◆ **WHAT IS EXPECTED**: In the following material, identify every line holding the string "agent" and return it.

═══ LISTED ENTRIES

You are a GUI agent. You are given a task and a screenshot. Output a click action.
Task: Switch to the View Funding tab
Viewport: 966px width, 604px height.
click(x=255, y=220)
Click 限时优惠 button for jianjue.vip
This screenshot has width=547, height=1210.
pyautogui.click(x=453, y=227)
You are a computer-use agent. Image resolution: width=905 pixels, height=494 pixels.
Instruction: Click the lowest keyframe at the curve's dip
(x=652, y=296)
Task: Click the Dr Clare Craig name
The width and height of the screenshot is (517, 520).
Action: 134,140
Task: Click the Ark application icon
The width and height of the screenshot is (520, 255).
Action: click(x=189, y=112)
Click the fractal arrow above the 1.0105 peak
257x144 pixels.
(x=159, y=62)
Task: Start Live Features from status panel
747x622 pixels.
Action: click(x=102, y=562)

══════
═══ LISTED ENTRIES

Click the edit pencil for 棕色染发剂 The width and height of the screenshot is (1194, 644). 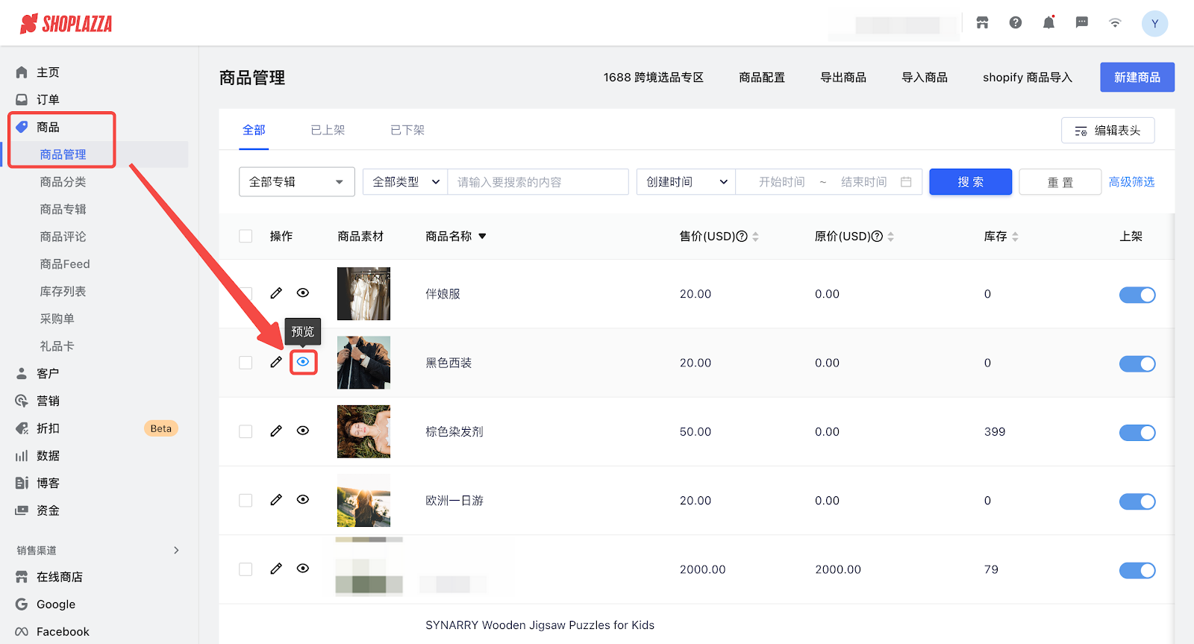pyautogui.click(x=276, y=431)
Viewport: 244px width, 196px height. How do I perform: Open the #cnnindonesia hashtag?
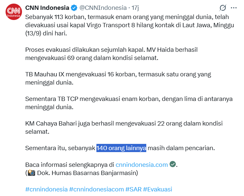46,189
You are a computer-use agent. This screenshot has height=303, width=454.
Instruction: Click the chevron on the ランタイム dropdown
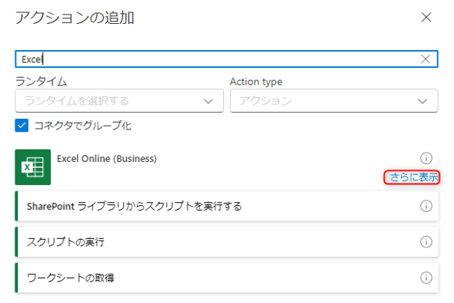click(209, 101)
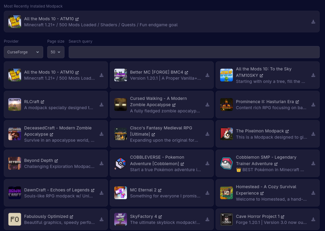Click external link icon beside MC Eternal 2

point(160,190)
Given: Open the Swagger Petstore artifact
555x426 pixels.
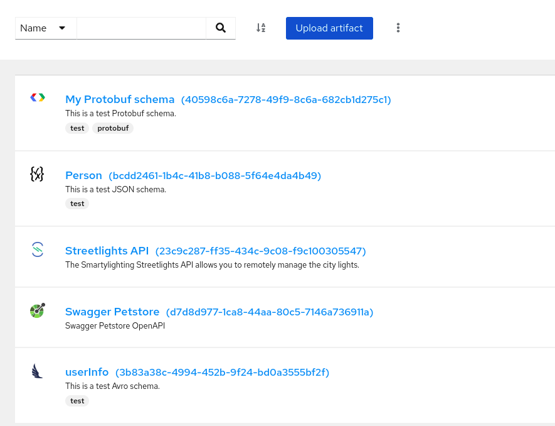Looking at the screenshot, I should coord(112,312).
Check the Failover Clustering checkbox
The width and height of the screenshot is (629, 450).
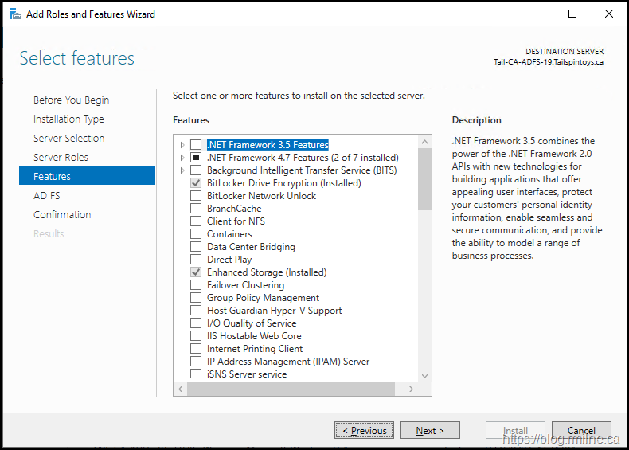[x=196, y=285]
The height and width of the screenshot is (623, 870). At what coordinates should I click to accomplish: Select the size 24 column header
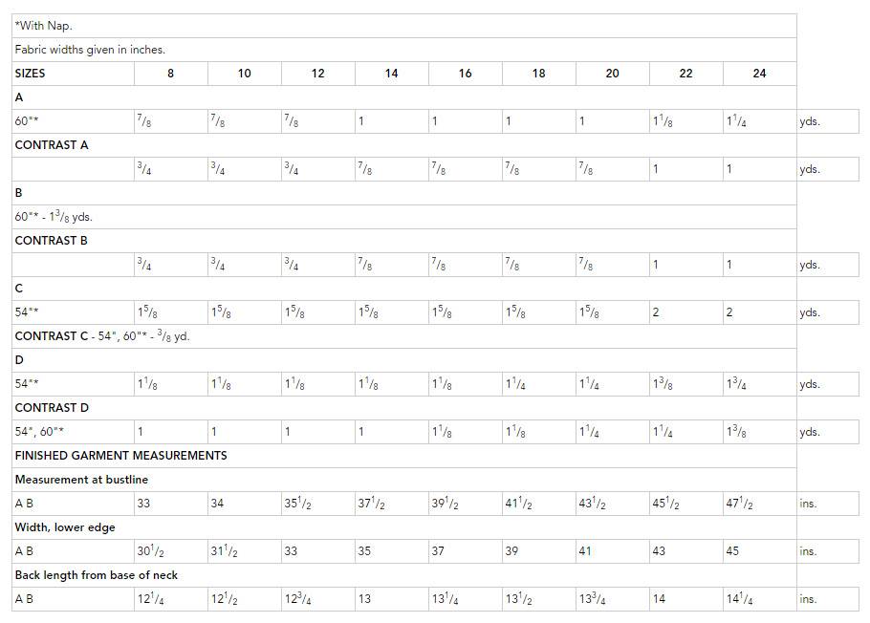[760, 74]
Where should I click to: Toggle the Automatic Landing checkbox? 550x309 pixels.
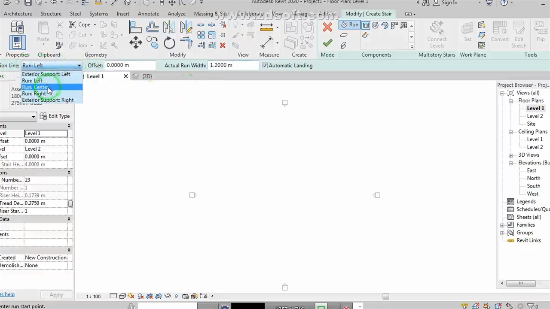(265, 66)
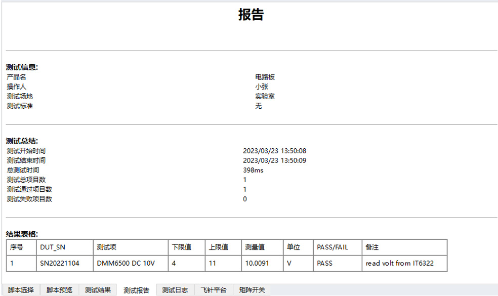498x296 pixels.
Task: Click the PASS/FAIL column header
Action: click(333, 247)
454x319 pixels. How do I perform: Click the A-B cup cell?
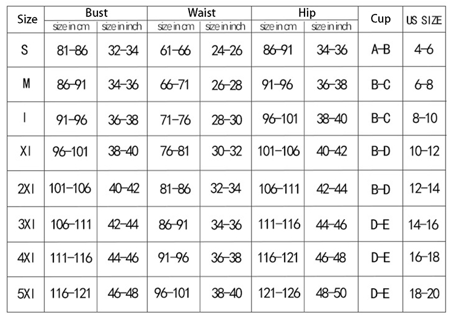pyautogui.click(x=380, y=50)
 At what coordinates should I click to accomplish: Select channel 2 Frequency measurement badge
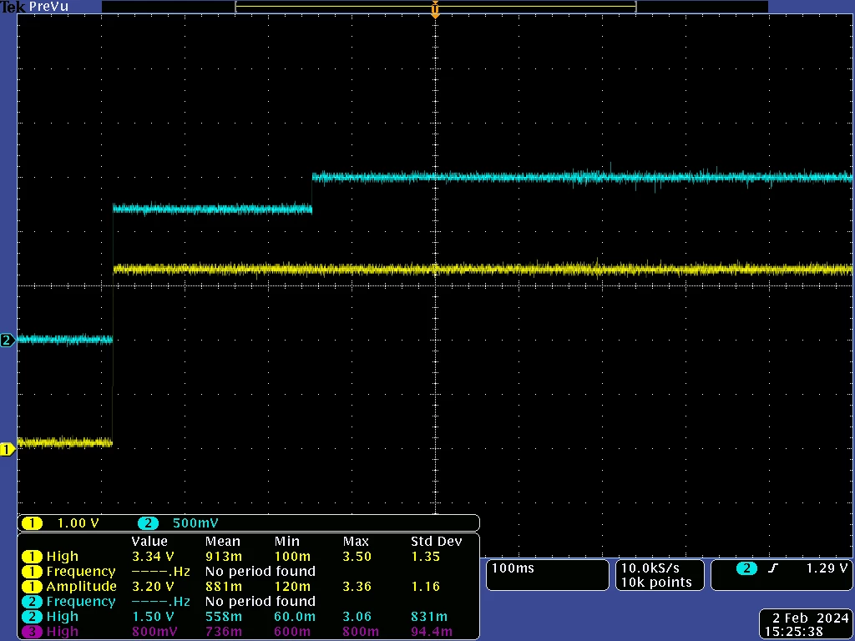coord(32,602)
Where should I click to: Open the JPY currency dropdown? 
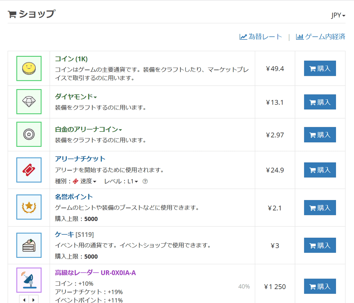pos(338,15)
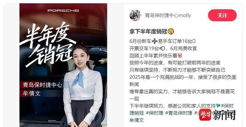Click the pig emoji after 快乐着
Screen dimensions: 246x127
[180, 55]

══════
═══ LISTED ENTRIES

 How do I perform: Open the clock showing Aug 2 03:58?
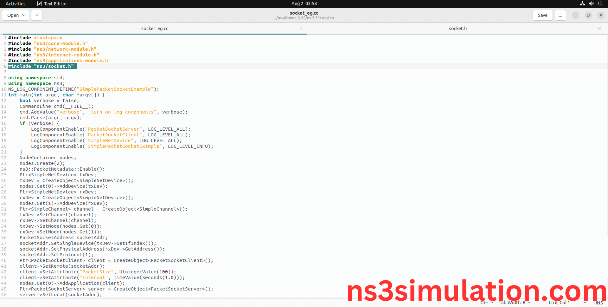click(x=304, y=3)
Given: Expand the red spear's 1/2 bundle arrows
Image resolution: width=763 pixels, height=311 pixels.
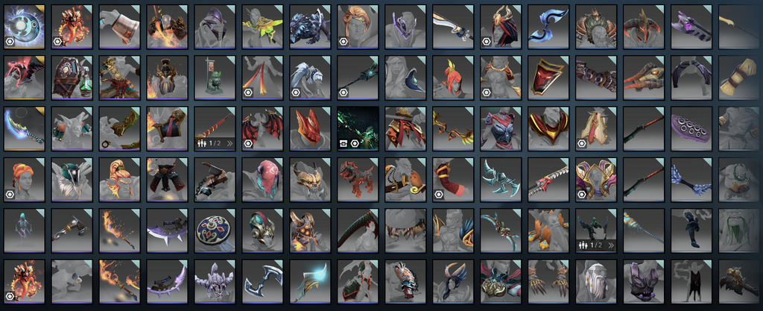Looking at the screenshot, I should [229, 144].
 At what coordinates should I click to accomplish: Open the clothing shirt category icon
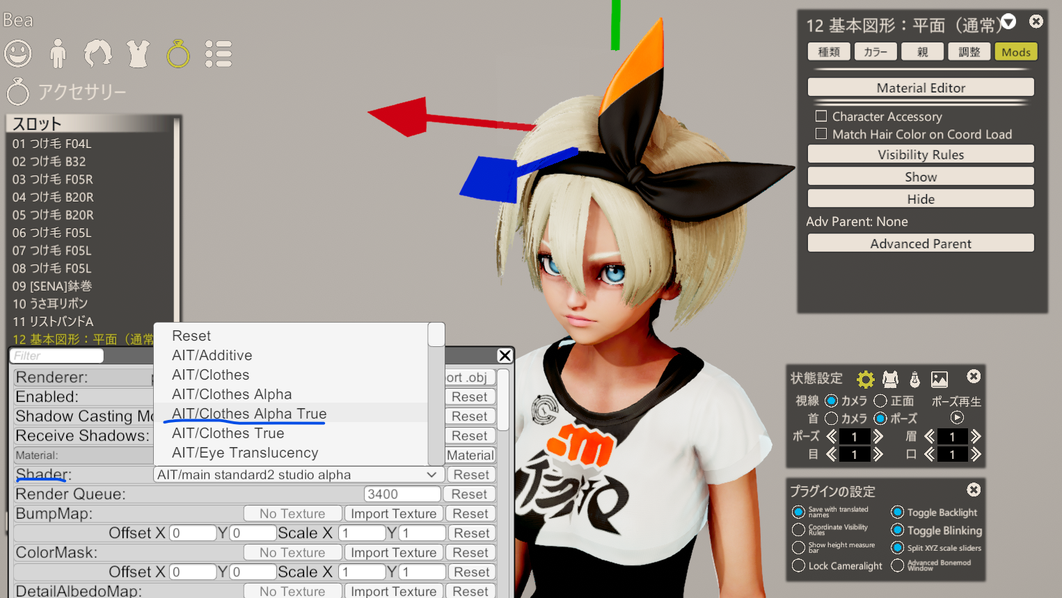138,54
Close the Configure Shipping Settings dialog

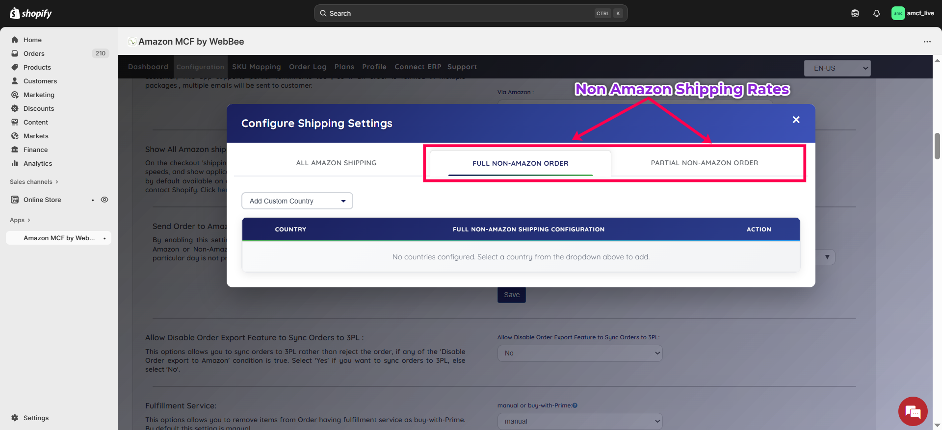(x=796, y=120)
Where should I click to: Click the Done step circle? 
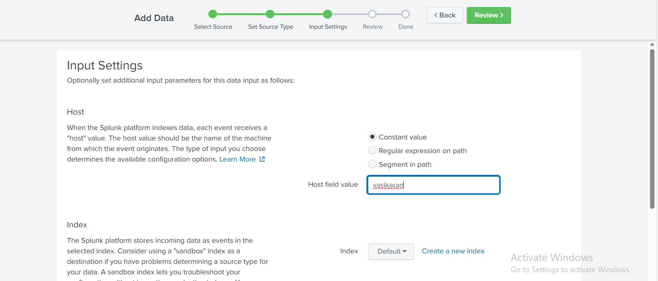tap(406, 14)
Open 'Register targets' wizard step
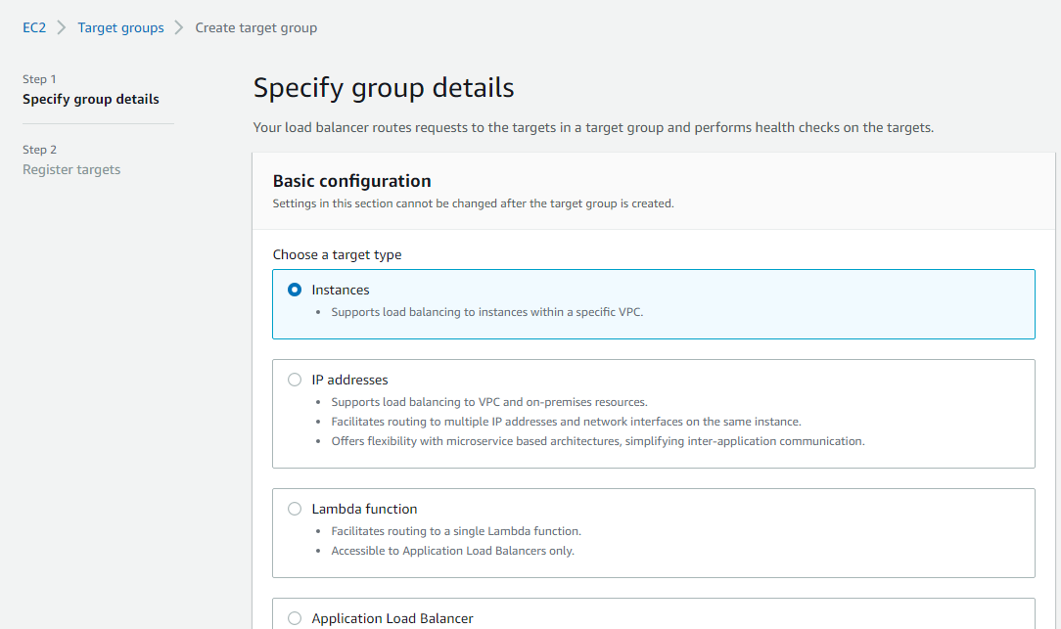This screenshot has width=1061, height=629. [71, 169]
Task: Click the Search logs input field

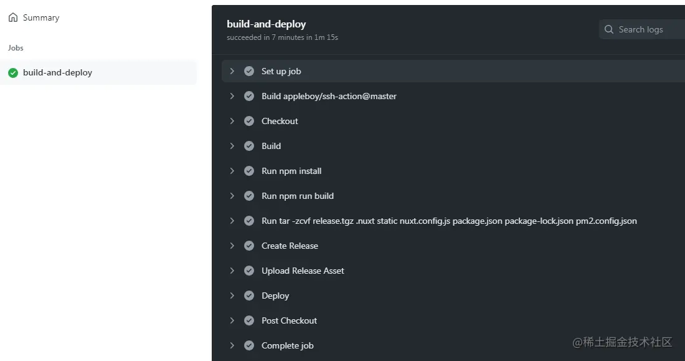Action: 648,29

══════

◆ **SOLVED PROBLEM**:
You are a GUI agent. You are given a task and a screenshot. Output a click action.
You are a computer-use agent. Image resolution: width=905 pixels, height=494 pixels.
You are a computer-use agent. This screenshot has height=303, width=454.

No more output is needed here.